*TEXTAUSZUG*.
────
Viele Teams begeben sich während der Saisonpause auf Mannschaftsfahrt. Auch die erste Herren des PSV Braunschweig. Für die 35-köpfige Truppe aus Niedersachen geht es aber nicht etwa nach Mallorca. Seit einigen Jahren zieht es die Spieler in die verlassenen Stadien Deutschlands - denn ein Großteil widmet sich leidenschaftlich ihrem Hobby: Groundhopping.
Vergangenes Wochenende war es wieder so weit. Das Ziel war der Werbellinsee in Brandenburg, wo die Mannschaft ein Freundschaftsspiel gegen den SV Hohenwart bestritt. Neben den eigenen Fans zog das Event auch zahlreiche Groundhopper aus der Szene an.
"Vor einigen Jahren saßen wir bei einer Bierlaune zusammen und hatten den Gedanken, dass es cool wäre, wenn wir unsere Mannschaftsfahrt mit unserem Hobby Groundhopping, also mit dem Besuch eines neuen Stadions oder der Ausrichtung eines Spiels verbinden könnten. Idealerweise an einem sogenannten 'Lost Ground', also einem Platz, der im Ligabetrieb nicht mehr bespielt wird, damit wir auch anderen aus der Community etwas Gutes tun können", erzählt Helge Keller, Mitorganisator des Events.
Stadien mit Historie
"So eine Kulisse sind die wenigsten von uns gewohnt. Das ist total reizvoll"
────
*AUFGABEN*.
1. Wo trug die erste Herrenmannschaft des PSV Braunschweig laut dem Textauszug über ihre Mannschaftsfahrt das Freundschaftsspiel aus?
2. Knüpfe an den Text über die Groundhopping-Mannschaftsfahrt des PSV Braunschweig an und schreibe ihn nach dem letzten Satz weiter.

*VORLIEGENDES MATERIAL*.
────
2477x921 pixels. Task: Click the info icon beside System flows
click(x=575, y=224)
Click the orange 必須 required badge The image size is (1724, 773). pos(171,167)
────
*LÖSUNGEN*.
1. Am Werbellinsee in Brandenburg.

2.
Das Spiel im Stadion "Werbellinsee" zog fast 600 Zuschauer*innen aus der Groundhopping-Szene nach Brandenburg. Eine beeindruckende Kulisse für den PSV Braunschweig, der sonst in der 2. Kreisklasse unterwegs ist. "So eine Kulisse sind die wenigsten von uns gewohnt. Das ist total reizvoll. Aus organisatorischer Sicht ist es zudem schön, dass wir so viele Menschen glücklich machen können. Die Zuschauer*innen sind total dankbar, dass wir ein solches Event organisieren. Viele kennen sich, da man sich regelmäßig auf Sportplätzen und in Stadien sieht. Es herrscht daher immer eine sehr familiäre Atmosphäre, wie bei einem Klassentreffen", beschreibt Keller den Reiz der Veranstaltung.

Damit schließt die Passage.